American teens will face challenges in finding jobs this summer, an analysis of the May 2012 Census Bureau data shows.
The study conducted by the Employment Policies Institute (EPI) finds that teen unemployment has been steady above 20 percent for more than three years, yet above 25 percent for as many as 18 states, including Colorado, and the District of Columbia. The national average is currently 24.6 percent.
May 2012 data show Colorado ranking 11th in the list of states with high unemployment rates, at 28.6 percent. DC and California top the list with, respectively, 52.1 and 35.6 percent.
Researchers at EPI say the burden has pushed minimum-wage increase proposals in Rhode Island, Michigan, Massachusetts, Illinois, New Jersey and New York. On the federal level, two proposals have been introduced by Sen. Tom Harkin, D-Iowa, and Rep. Jesse Jackson Jr., D-Ill., aimed at raising the federal minimum wage from $7.25 to approximately $10 an hour.
“Policymakers should be cautious of passing new legislation, such as misguided minimum wage hikes, that makes it even more difficult for vulnerable teens to find a job,” says Michael Saltsman, research fellow at EPI. “The first day of summer is almost here, but there’s still no guarantee of a summer job for the nation’s teens.”

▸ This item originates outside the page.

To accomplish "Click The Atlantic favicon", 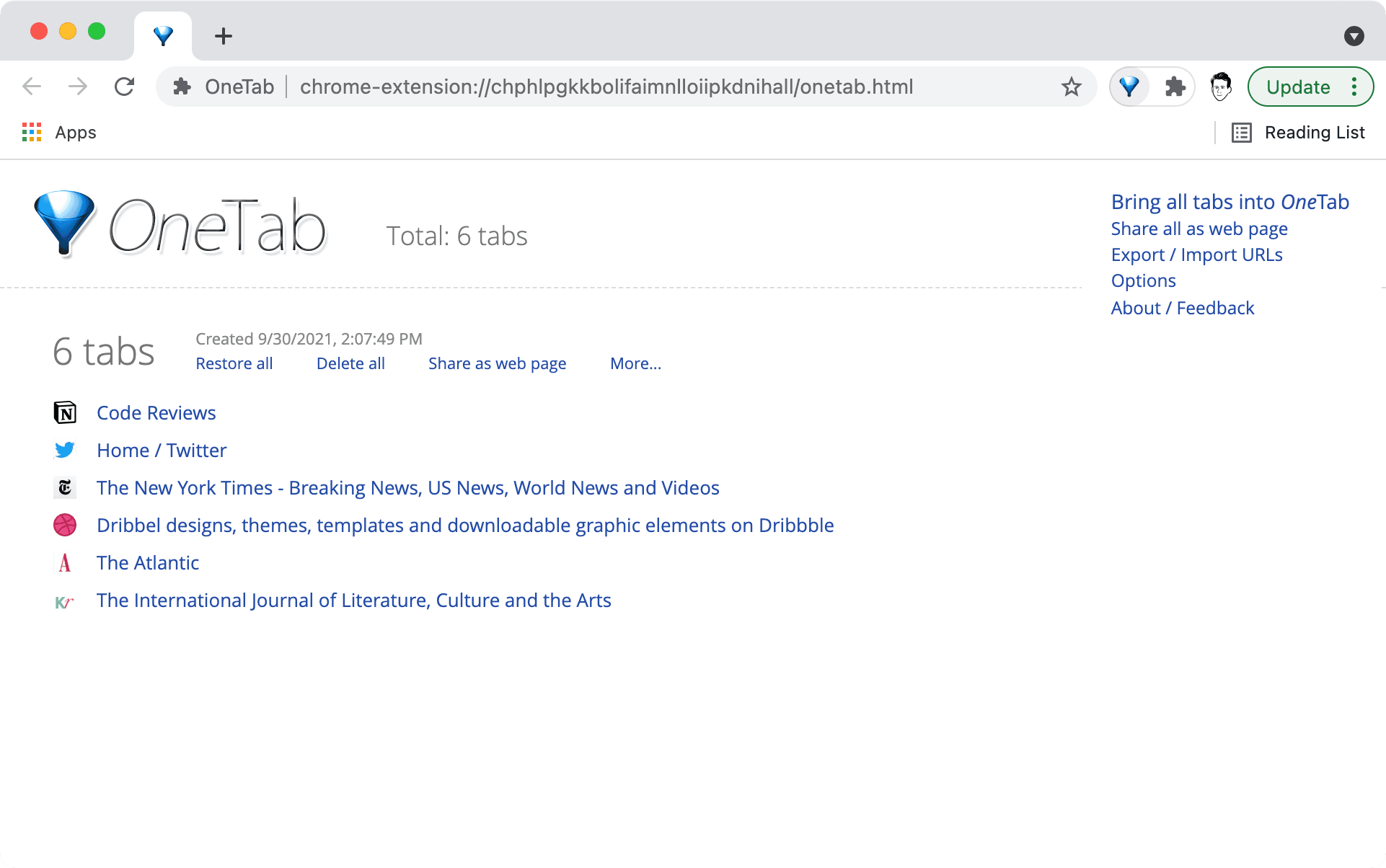I will click(66, 562).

A summer job for teens doesn’t just mean money. It's an opportunity for young people to get trained for the skills they need to be successful in their lives.
“Missing out on job experience now can have a lasting effect on earnings and employability. As we head in to the summer of 2012, states should avoid building more barriers between young adults and this invaluable experience,” Saltsman concluded.
According to economists at Miami and Trinity Universities, 114,000 fewer teens had jobs following the last federal minimum wage increase between 2007 and 2009.